History

United Kingdom
- Name: HMS Tongham
- Namesake: Tongham
- Builder: James N Miller & Sons, St Monance
- Launched: 30 November 1955
- Completed: 18 June 1957
- Fate: Sold 1980

General characteristics
- Class & type: Ham-class minesweeper
- Notes: Pennant number(s): M2735 / IMS72

= HMS Tongham =

Minesweeper of the Royal Navy

HMS Tongham was one of 93 ships in the of inshore minesweepers. Their names were all chosen from villages ending in -ham; in this case, Tongham in Surrey. She was built in Scotland by James N Miller & Sons at St Monance, Fife, with a fully-wooden hull.
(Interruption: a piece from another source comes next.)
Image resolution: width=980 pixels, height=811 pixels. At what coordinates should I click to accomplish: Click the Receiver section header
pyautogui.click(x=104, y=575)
Launched on 30 November 1955, she was delivered on 18 June 1967, and commissioned with pennant number M2735.

The minesweeper was dry stored ashore at the Gareloch naval base. On release she was used by the Royal Naval Auxiliary Service, and based at Greenock. Tongham was decommissioned, then sold by the Ministry of Defence in 1980.

After leaving the navy, Tongham was taken to Shotley, Essex and underwent some hull restoration at nearby Mistley, where she was again for sale in 2016. In 2017, the new owners moved the ship to Gillingham, Kent, and revealed plans to convert her to a cafe and music centre.